Caravaggio, 'Abraão e Isaac'
«A história dos homens é a história dos seus desentendimentos com deus,
nem ele nos entende a nós, nem nós o entendemos a ele.»
José Saramago,
Caim (2009, p. 91)
Desentendemo-nos com os deuses porque eles não nos compreendem nem fazem por nos compreender. Por eles somos marionetados e não nos é permitido questionar. E, contudo, não sabem, sequer, quem somos, Não querem saber do que trazemos por dentro. Dos nossos desejos mais íntimos - responsabilidade só nossa! - não querem ter ideia, porque completos são e nada lhes falta. Querem ver-nos cá em baixo, ovelhados, e passam os dias olhando apenas para cima, em querelas internas do próprio Olimpo, preocupações de panteão que nos não dizem respeito! Querem-nos sem ensejos e condenarão o primeiro que ousar pensar em olhar para o alto. Não nos é dado nem pensar nem saber o que se passa em cimeiros degraus. Que fitemos o chão com os nossos olhos, curvando a nuca; depois, as costas e, por fim, os joelhos, de cansaço.

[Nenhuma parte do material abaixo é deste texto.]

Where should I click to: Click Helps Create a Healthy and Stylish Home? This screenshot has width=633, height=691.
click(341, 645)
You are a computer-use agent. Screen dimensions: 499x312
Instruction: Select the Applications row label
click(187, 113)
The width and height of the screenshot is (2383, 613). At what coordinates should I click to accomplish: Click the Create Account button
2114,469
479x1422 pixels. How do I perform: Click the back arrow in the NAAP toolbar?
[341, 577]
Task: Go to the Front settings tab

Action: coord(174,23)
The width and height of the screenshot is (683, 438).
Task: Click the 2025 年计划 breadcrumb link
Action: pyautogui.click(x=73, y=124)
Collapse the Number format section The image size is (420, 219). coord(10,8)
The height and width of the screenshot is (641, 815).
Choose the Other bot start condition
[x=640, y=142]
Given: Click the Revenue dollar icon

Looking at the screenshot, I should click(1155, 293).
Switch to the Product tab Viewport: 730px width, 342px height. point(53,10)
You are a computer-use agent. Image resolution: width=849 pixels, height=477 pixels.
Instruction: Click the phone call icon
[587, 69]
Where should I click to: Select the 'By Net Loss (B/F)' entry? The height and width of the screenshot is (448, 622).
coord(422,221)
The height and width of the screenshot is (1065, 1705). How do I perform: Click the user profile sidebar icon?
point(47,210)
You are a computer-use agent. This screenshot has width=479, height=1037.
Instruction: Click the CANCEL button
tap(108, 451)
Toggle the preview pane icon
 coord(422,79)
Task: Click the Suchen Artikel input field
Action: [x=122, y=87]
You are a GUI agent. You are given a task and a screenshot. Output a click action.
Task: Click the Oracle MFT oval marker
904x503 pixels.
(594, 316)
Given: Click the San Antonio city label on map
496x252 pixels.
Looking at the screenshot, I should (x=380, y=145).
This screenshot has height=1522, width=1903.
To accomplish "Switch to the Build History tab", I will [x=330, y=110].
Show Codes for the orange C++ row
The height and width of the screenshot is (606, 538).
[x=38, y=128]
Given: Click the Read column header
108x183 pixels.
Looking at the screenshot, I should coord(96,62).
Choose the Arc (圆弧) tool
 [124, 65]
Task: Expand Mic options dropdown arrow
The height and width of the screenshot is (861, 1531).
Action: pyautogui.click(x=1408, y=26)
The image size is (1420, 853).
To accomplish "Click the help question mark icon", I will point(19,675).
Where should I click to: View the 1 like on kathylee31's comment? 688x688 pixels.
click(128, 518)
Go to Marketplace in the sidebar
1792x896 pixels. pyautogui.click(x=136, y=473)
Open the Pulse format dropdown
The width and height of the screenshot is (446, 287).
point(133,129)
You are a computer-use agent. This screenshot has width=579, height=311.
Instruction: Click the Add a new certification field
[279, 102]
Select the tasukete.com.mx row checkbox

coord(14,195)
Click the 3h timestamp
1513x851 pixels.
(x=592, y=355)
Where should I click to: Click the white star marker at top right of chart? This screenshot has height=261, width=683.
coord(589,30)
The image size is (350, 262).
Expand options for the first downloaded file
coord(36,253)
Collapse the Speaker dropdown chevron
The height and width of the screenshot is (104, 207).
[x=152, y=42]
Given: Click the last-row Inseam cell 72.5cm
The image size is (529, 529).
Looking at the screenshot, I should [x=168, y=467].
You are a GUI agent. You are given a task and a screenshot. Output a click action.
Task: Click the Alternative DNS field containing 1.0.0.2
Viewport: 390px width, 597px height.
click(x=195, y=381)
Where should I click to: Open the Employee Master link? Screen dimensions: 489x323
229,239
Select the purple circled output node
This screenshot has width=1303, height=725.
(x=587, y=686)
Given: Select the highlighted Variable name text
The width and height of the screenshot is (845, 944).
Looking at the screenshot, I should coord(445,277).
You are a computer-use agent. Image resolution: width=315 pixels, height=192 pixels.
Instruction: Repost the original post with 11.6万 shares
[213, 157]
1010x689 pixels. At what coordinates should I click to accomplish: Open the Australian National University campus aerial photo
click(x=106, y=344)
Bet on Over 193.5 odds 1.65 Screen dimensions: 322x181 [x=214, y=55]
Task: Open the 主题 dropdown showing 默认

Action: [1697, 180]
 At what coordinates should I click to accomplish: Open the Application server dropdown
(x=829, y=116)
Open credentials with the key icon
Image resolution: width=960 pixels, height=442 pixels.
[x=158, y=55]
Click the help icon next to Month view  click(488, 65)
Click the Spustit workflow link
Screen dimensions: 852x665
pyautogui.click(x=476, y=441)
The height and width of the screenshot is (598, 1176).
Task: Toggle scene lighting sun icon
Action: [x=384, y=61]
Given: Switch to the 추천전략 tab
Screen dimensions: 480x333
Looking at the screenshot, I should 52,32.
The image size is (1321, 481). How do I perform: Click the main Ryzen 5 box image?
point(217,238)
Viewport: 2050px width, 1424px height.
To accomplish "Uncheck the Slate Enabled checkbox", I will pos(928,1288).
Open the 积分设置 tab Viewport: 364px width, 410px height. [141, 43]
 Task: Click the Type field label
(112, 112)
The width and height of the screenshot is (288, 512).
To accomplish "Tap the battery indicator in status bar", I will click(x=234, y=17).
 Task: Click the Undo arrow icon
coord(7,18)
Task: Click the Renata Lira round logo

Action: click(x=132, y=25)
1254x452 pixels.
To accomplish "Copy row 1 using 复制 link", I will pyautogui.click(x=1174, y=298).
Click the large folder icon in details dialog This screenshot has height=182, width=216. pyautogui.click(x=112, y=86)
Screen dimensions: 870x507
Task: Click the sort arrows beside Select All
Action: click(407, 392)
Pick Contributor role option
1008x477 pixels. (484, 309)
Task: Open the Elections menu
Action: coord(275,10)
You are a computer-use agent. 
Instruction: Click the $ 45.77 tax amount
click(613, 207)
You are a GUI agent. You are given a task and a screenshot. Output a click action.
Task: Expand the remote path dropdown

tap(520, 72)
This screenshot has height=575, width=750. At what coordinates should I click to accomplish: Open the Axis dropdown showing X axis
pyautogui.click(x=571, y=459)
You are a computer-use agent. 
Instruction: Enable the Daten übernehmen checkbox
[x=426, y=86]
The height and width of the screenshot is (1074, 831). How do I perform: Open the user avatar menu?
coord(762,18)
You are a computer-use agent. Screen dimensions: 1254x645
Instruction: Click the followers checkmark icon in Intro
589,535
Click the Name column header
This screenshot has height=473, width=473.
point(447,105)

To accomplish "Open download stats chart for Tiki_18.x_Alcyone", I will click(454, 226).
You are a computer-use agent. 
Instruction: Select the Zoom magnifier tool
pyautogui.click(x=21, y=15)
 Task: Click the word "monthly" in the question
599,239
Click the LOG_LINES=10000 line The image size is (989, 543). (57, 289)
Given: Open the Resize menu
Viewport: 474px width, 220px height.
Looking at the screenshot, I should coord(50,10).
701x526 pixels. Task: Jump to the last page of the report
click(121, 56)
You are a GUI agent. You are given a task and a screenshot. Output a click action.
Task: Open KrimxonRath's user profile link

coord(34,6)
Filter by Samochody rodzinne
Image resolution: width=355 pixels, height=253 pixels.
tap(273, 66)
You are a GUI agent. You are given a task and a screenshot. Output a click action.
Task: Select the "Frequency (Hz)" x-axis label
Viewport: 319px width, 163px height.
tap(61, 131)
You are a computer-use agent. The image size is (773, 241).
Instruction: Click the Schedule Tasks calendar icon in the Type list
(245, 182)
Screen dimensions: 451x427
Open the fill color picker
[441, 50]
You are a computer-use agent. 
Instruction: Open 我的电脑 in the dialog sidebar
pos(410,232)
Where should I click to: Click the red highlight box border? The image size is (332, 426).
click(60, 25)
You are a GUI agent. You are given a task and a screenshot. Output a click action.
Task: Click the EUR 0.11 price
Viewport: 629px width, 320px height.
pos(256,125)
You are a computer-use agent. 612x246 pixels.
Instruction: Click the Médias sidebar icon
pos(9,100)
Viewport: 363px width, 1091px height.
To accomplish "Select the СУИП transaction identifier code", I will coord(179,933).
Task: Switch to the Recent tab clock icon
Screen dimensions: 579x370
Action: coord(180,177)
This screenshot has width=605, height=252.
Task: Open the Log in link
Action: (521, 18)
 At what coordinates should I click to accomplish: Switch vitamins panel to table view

Nosso olhar, como nosso pensar, não têm grilhões ainda e correm e revelam-se sem pudor, porque aqui não é o éden nem o sopé do sinai. Não estamos cegos; e como ainda não nos emudecesteis a todos, falaremos. Olharemos para onde quisermos: para os lados, onde a merda corre, e, depois, para cima, perguntando-vos porquê. Não gostam de ser interpelados! Não temamos! Afinal, quanto tempo nos foi concedido para cá estar e o que queremos realmente fazer dele? Não temos, de qualquer forma, escrita já a sentença? Alerta, sempre alerta. Questionando, nunca deixando de questionar.